### What you will do
Pick up the article about Dustin Lynch's album Current Mood after its final sentence and continue writing it.

### Selection
Studio album by Dustin Lynch
- Released: September 8, 2017
- Recorded: 2016–2017
- Genre: Country
- Length: 46:45
- Label: Broken Bow
- Producer: Ross Copperman; Mickey Jack Cones; Zach Crowell; Brent Anderson; Will Weatherly;

Dustin Lynch chronology
| Where It's At (2014) | Current Mood (2017) | Tullahoma (2020) |

Singles from Current Mood
- "Seein' Red" Released: July 11, 2016; "Small Town Boy" Released: February 17, 2017; "I'd Be Jealous Too" Released: October 23, 2017;

= Current Mood =

Current Mood is the third studio album by American country music singer Dustin Lynch. It was released on September 8, 2017, via Broken Bow Records. The album includes the singles "Seein' Red", "Small Town Boy", and "I'd Be Jealous Too". The first two singles have both reached number one on the Country Airplay chart.

### Data lines
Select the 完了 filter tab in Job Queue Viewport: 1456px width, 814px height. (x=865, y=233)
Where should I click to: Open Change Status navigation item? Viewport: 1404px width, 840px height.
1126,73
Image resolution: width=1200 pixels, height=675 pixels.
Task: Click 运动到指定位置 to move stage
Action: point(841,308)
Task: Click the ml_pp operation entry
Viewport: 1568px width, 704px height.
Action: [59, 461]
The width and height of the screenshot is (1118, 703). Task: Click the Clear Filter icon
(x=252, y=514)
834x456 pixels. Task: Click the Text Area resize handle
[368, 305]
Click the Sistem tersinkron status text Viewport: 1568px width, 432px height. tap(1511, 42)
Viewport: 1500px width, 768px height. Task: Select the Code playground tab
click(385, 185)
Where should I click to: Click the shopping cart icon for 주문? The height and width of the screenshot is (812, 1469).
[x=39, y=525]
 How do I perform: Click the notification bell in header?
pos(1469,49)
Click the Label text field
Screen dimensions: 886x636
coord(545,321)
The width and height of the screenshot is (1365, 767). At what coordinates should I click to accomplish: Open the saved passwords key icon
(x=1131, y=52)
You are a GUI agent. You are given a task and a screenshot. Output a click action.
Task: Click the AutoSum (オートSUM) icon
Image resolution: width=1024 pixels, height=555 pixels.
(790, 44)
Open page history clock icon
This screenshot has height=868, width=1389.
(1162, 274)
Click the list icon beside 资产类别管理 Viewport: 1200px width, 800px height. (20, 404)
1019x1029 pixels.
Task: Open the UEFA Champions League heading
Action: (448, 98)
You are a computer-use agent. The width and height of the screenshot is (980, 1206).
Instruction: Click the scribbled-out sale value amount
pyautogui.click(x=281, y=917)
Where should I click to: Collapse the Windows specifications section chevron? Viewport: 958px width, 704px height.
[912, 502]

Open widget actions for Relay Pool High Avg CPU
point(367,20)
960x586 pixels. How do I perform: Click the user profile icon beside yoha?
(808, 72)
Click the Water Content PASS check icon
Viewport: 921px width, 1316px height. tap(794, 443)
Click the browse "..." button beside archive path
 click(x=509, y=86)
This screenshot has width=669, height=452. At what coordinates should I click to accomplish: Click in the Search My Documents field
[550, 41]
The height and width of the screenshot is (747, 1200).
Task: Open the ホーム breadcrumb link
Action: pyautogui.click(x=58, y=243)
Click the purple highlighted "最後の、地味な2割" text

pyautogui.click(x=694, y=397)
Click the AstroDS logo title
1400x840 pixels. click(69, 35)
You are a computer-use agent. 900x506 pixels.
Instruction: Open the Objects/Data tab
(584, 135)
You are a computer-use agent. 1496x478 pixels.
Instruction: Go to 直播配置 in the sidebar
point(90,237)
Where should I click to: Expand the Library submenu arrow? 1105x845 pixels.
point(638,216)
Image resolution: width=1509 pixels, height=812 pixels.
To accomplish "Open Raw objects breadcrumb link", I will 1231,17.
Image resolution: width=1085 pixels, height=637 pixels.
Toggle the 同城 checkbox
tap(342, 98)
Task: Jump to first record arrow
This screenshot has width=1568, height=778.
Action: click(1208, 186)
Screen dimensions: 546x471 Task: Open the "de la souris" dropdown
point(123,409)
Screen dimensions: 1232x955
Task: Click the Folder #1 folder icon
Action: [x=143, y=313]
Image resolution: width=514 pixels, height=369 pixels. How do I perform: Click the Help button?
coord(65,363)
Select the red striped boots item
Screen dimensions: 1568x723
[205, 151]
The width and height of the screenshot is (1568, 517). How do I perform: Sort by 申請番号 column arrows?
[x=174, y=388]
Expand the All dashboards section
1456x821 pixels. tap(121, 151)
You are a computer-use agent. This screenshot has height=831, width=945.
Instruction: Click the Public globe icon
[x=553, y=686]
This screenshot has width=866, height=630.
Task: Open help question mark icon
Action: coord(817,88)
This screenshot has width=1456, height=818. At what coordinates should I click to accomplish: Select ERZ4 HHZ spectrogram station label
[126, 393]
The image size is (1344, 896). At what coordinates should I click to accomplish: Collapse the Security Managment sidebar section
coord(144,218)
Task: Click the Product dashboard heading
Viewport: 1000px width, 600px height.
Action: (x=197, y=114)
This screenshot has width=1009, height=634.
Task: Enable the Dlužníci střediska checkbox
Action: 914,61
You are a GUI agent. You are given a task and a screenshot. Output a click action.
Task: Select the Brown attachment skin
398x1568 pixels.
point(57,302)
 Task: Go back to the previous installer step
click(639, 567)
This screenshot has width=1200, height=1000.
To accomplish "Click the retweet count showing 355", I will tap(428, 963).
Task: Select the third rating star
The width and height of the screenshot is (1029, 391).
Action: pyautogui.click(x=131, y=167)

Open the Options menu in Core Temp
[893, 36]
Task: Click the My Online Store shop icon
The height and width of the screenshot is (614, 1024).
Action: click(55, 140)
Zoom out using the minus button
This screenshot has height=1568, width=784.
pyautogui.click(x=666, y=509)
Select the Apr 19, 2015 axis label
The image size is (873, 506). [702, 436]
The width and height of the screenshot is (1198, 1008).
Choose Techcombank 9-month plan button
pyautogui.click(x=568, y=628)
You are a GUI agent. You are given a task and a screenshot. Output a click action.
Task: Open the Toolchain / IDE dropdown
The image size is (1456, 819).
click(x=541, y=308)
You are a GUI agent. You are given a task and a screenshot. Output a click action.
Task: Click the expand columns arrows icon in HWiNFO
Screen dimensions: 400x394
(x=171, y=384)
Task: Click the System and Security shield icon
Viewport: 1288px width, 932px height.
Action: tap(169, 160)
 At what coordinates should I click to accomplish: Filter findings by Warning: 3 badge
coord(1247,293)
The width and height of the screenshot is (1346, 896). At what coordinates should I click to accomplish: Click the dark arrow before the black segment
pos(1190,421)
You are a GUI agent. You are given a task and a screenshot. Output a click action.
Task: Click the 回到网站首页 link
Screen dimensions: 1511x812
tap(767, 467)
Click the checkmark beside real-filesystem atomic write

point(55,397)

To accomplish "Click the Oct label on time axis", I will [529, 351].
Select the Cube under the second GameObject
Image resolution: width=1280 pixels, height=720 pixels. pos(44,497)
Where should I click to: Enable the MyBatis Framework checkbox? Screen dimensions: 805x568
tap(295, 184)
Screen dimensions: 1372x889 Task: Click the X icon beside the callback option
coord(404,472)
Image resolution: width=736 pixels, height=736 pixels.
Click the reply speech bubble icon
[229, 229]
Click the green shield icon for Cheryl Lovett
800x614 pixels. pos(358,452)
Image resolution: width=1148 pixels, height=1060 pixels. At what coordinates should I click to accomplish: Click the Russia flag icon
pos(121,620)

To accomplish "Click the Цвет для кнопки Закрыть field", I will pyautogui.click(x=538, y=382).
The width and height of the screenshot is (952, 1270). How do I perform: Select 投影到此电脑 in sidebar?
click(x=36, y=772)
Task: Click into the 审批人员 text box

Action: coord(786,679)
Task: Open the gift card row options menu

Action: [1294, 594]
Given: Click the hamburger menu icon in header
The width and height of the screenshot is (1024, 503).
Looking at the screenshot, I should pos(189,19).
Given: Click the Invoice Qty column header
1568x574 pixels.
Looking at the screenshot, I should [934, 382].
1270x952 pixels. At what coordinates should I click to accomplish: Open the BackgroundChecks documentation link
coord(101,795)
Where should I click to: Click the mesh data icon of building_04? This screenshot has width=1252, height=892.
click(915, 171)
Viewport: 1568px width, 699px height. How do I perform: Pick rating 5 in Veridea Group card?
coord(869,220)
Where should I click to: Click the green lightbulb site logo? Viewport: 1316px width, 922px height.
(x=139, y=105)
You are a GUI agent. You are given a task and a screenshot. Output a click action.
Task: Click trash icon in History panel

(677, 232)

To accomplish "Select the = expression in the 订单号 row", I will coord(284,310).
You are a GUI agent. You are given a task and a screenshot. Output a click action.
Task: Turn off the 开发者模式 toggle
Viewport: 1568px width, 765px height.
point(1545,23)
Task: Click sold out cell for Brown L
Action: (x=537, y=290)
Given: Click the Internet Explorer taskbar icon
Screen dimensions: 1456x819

### Response to this exercise
==Content==
In advance of the album's release, Lynch released pictures of himself on Twitter wearing shirts related to the album's lyrics and song titles.

The album produced three singles in advance of its release: "Seein' Red", "Small Town Boy." and "I'd Be Jealous Too". The first two singles reached number one on the Billboard Country Airplay charts, and "Small Town Boy" was the fastest rising single of his career and spent four weeks at the top of the chart. "I'd Be Jealous Too" was released as the third single in October 2017.

Karen Fairchild of Little Big Town is featured on the track "Love Me or Leave Me Alone", written by Dustin Christensen.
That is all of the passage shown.